Spokesperson for Ghosts
When the Khmer Rouge Tribunal begins its formal hearings sometime next year, its Cambodian spokesman Reach Sambath hopes to put to rest his own memories.
A respected journalist with a master’s degree from Columbia University and a career as a university lecturer and reporter in Cambodia with Agence-France Presse behind him, Reach Sambath has suffered as much as anyone from the Khmer Rouge. He is a persuasive spokesman for a tribunal many criticize as being too little, too late and too political to accomplish much of anything.
“I am a spokesperson for ghosts,” he explains as we sit in the bar of the elegant Raffles Le Royale Hotel in Phnom Penh. “I am surrounded by ghosts and if I don’t do good they will know.”
Having a constituency of ghosts is not so unusual in this tragic country and in Reach Sambath’s case it may be the only way he can explain his experience without going mad. In 1975, at the age of 10, he lost his mother, father and three of his four brothers to the Khmer Rouge killing machine. For years he searched for any scrap of memory of his lost family, eventually retrieving a decades-old picture from a family friend of his father taken when he was a novitiate monk for a brief time in a Buddhist monastery. It is the only picture he has of his dead loved ones.
Plucked by sheer luck from a classroom and sent to study in India during the years when Cambodia was a proxy state of Vietnam after they vanquished the Khmer Rouge, he says he has been lucky every step of the way to survive and prosper. “I believe very much that the spirit of my parents and my relatives are with me,” he says.
But even here, in the renovated confines of Phnom Penh’s nicest hotel, the bitter past is never far away. This was the hotel favored by foreign journalists during the war and was the evacuation point for foreigners after the Khmer Rouge took control of the city on April 17, 1975. Cambodians were kept outside the gates by armed soldiers at the time, ensuring that their fate would be left to the Khmer Rouge.
Twenty-eight years after the overthrow of the regime, it has taken an extraordinary amount of time for the tribunal, officially called the Extraordinary Chambers in the Courts of Cambodia, to come into being but Reach Sambath defends the process from those who say it will accomplish little.
“Justice will be done,” he says. “The most important thing is the legacy. People will know about what happened from this.”

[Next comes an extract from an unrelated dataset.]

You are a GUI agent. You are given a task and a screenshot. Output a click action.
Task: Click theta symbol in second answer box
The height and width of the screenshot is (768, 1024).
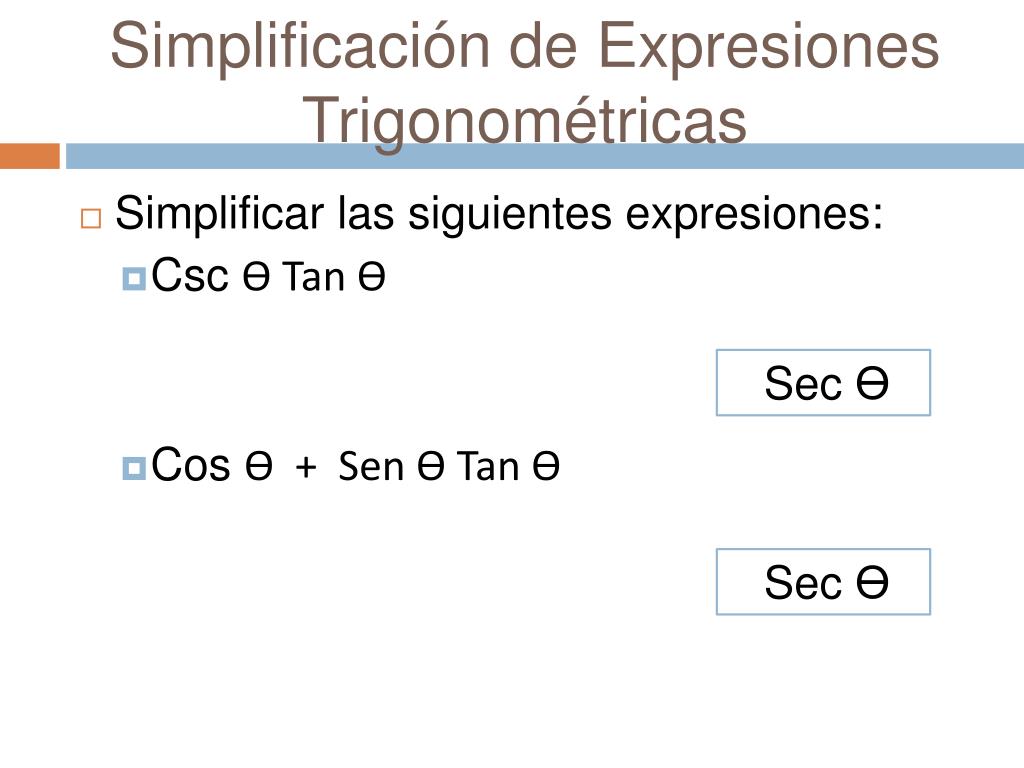[872, 583]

The tribunal will try only about 10 persons, he acknowledges. They are searching only for senior leaders, not the thousands of lower-ranking cadres who slaughtered, tortured and starved as many as 2 million people on orders from Pol Pot, who died in 1998, and other leaders. The likely suspects—among them Khmer Rouge Foreign Minister Ieng Sary, President Khieu Samphan and “Brother Number Two” Nuon Chea—have been living free in Cambodia for many years. Only “Comrade Duch,” the chief interrogator at Tuol Seng prison in Phnom Penh where thousands died, is under arrest, having confessed to his role after a foreign journalist found him in 1999.
Trying the few ageing despots, Reach Sambath says calmly, will be enough. It has to be.
“Things here now are much better now because we have peace and stability,” he says. Cambodia is becoming normal and the last thing left is to deal with the past. That is the job of the tribunal.
“All of this is still inside the minds of our people,” he says. But it is time, he believes, for the ghosts to sleep.